Le Chien danois et le Chien de berger Jean-François Haumont (17** - 18**)

Un chien Danois, d'une belle apparence,
Au regard fier de l'importance,
Rencontra près d'un verger,
Coridon, chien de berger.
Serviteur, mon cher camarade,
Dit Coridon au chien Danois.
Plaît-il ? vous plaisantez, je crois,
Ou bien vous avez bu rasade,
Répondit le Danois : votre ton familier
Me paraît un peu singulier :
Apprenez que je suis de la plus noble race ;
Qu'un mâtin comme vous a bien mauvaise grâce
De manquer de respect à quelqu'un tel que moi.
– Pardon, monsieur, j'ignorais, par ma foi,
Vos titres et votre noblesse ;
Que vous étiez d'une autre espèce ;
Un grand Danois de qualité ;
Je croyais, entre nous, parfaite égalité
Sur le rang et sur la naissance :
J'ai tort ; mais dites-moi quelle est la différence ?

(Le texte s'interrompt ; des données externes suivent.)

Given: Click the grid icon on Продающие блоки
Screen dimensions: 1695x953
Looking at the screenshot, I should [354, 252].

Dussiez-vous cent fois vous fâcher,
Je ne saurais m'empêcher
De vous dire ce que je pense.
Quoi ! vous montrez les dents ?
Un peu de patience !
Je vous accorde la beauté ;
Mais quant à l'utilité,
L'esprit et l'intelligence,
Par-tout j'aurai la préférence.
Je gardé mes moutons avec fidélité :
Au moindre mot, au moindre geste,
Je cours, je vole, je suis leste ;
On rend justice à ma capacité :
Mais vous, avec l'air d'arrogance,
Que savez-vous ? faire bombance,
Précéder le char des traitants
Pour renverser tous les passants ;
Un tel emploi n'est qu'un vil esclavage.
Le collier que je vois n'en est-il pas le gage ?

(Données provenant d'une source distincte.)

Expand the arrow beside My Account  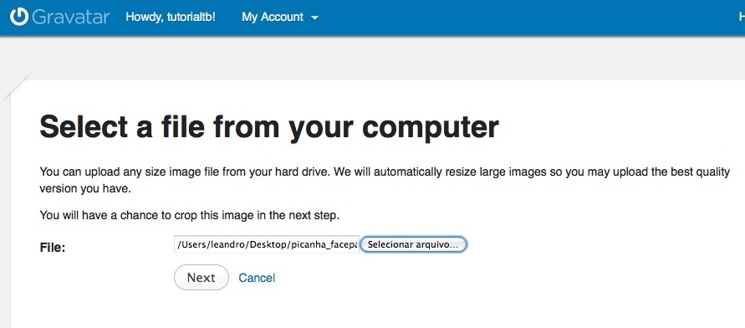314,18
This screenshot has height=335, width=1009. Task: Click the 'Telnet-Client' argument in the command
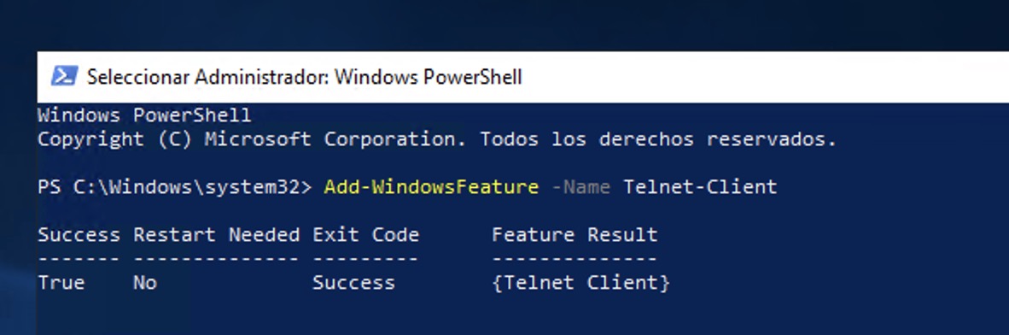[700, 187]
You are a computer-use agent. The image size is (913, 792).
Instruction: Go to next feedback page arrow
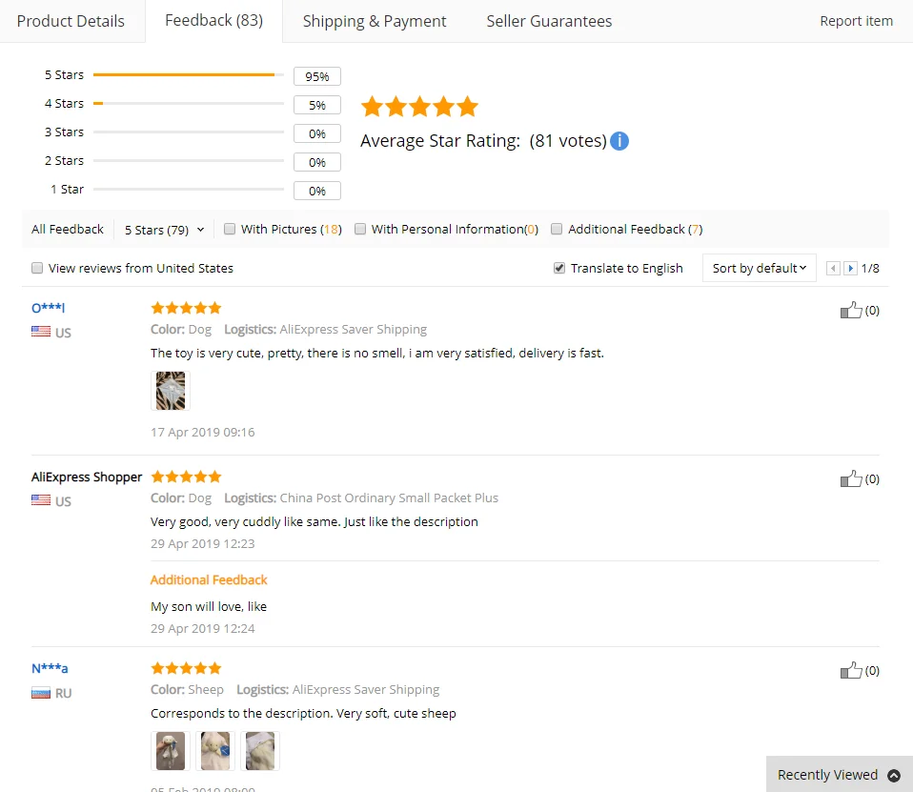click(850, 269)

Réprimez, croyez-moi, vos discours insolents :
Je suis né votre égal, et plus, par mes talents.
—Cette comparaison, et m'indigne, et m'outrage :
Faquin ! si j'écoutais un trop juste courroux….
— Vous vous fâchez toujours : mon ami, estimez-vous.
Voilà de l'orgueilleux le ton et le langage :
Aveugle par la passion,
Il s'arme de l'injure, au défaut de raison.

Livre I, Fable 4


Cette fable fut composée plusieurs années avant la révolution.